Data on locating words and elements
+---+

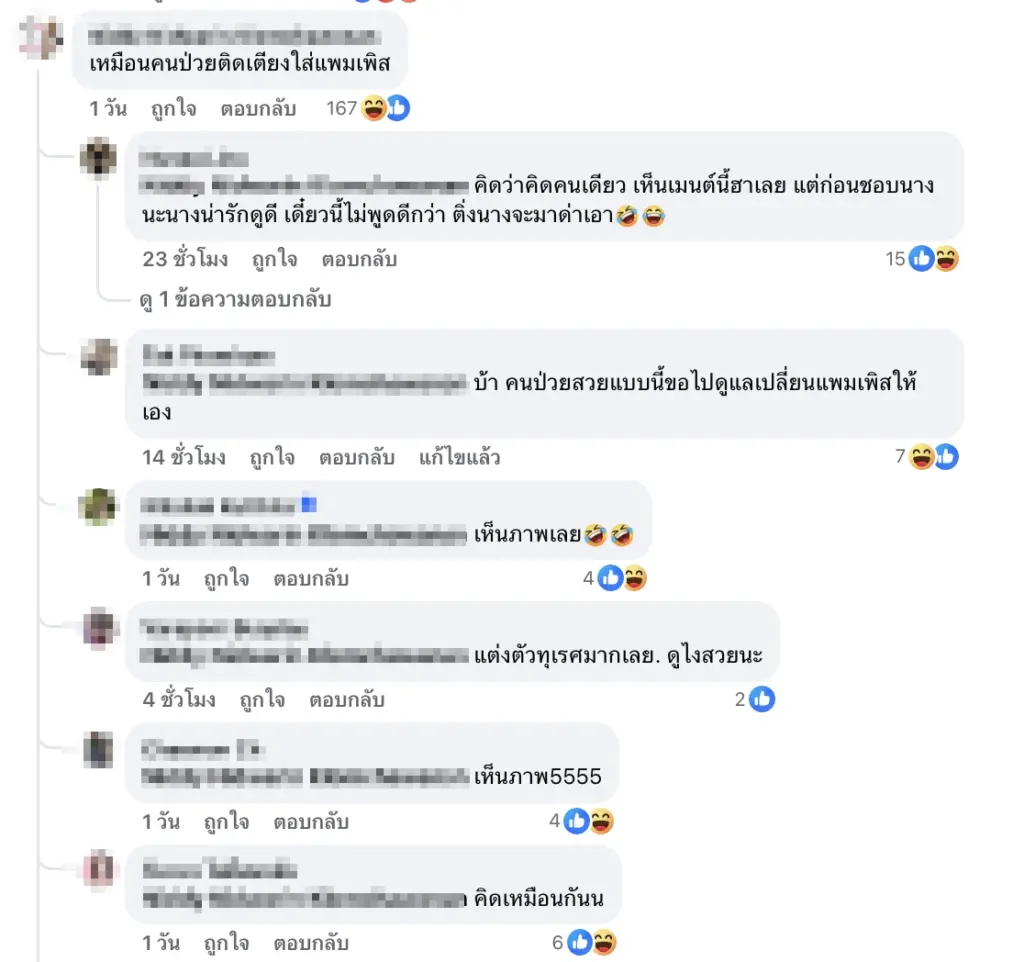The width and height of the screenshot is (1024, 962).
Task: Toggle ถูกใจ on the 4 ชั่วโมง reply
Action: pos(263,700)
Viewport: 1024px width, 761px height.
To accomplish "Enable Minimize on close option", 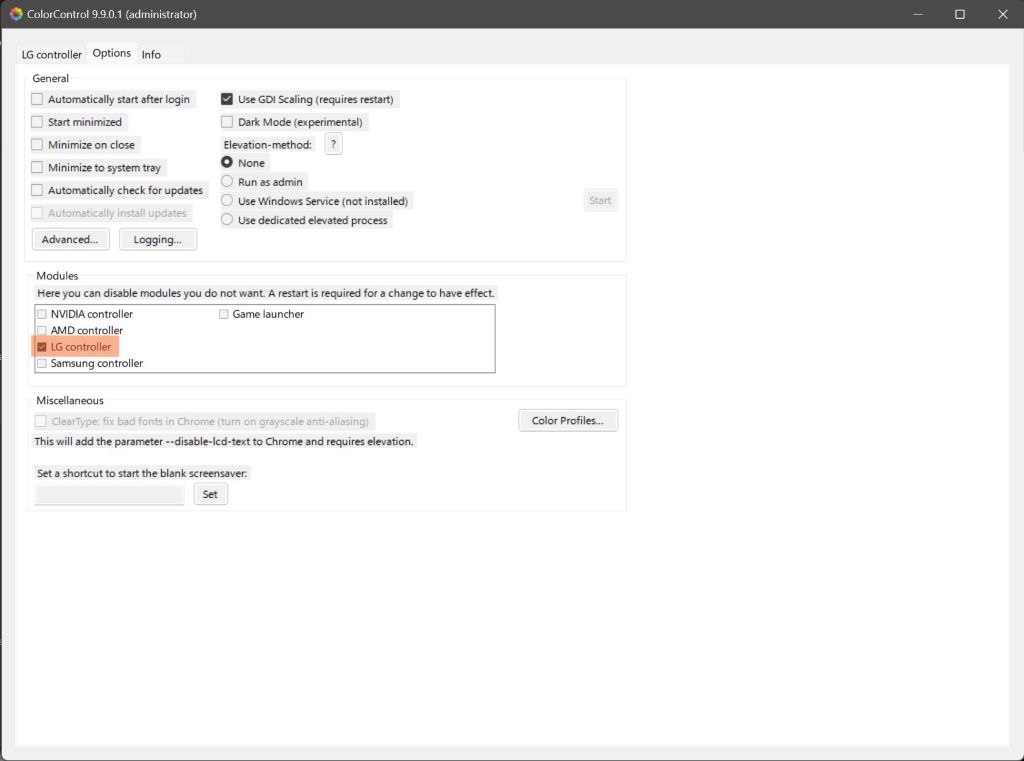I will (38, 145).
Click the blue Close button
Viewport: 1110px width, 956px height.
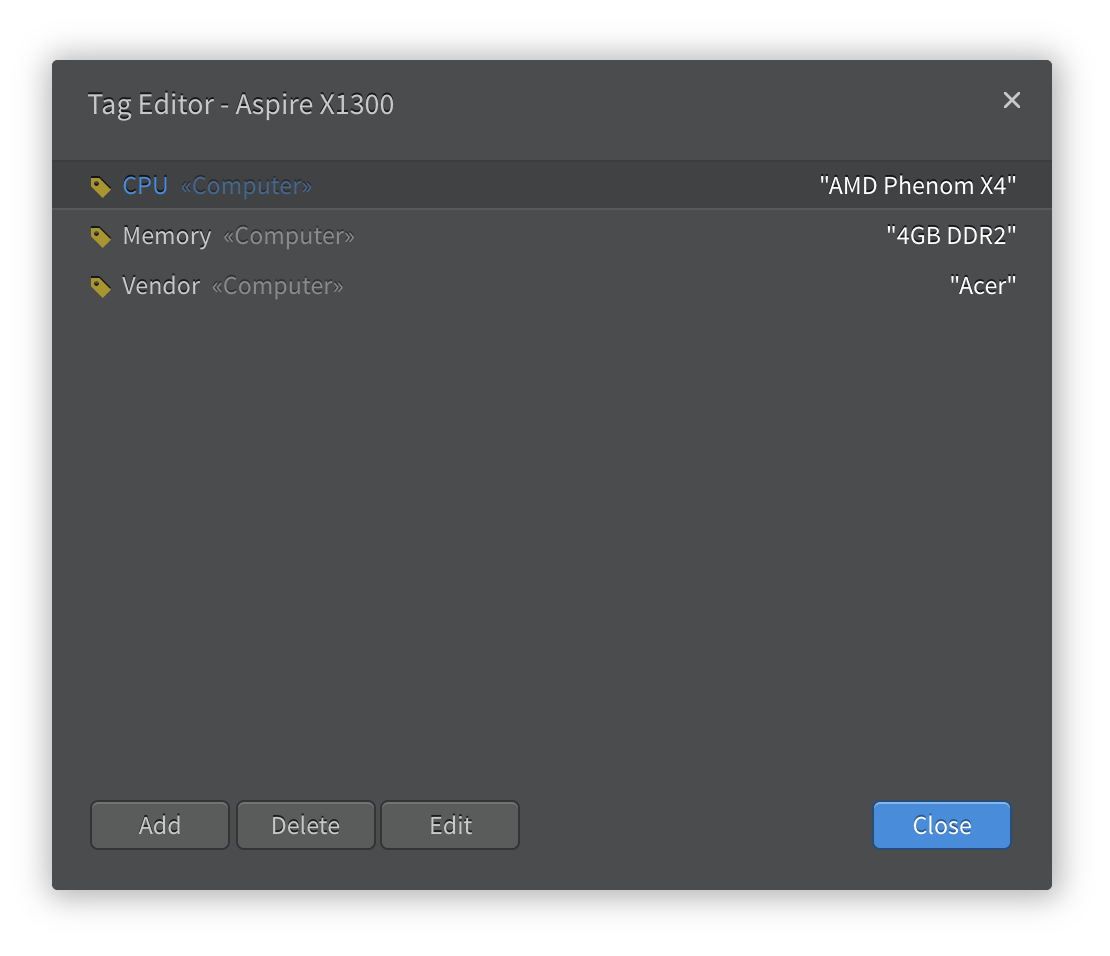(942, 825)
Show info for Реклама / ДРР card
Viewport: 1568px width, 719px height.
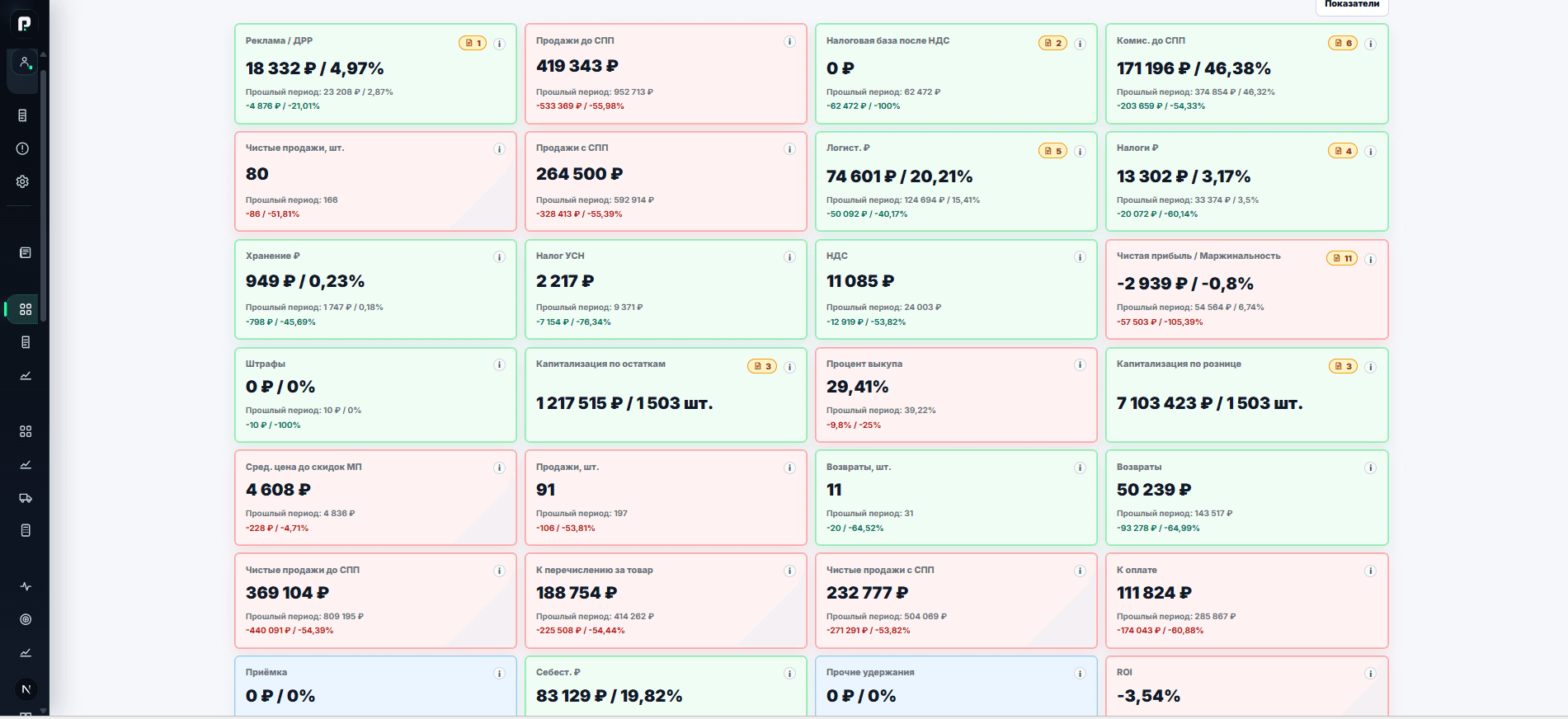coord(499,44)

+---+

**To do:**
In the part of the data that opens with the line containing "Click the blue Close button" and closes at the end of the data, replace "Viewport" with "Display" and reproduce only those lines, otherwise unchanged. Omit the pictures from your answer.

**The solution:**
Click the blue Close button
Display: 1110px width, 956px height.
(942, 825)
Show info for Реклама / ДРР card
Display: 1568px width, 719px height.
coord(499,44)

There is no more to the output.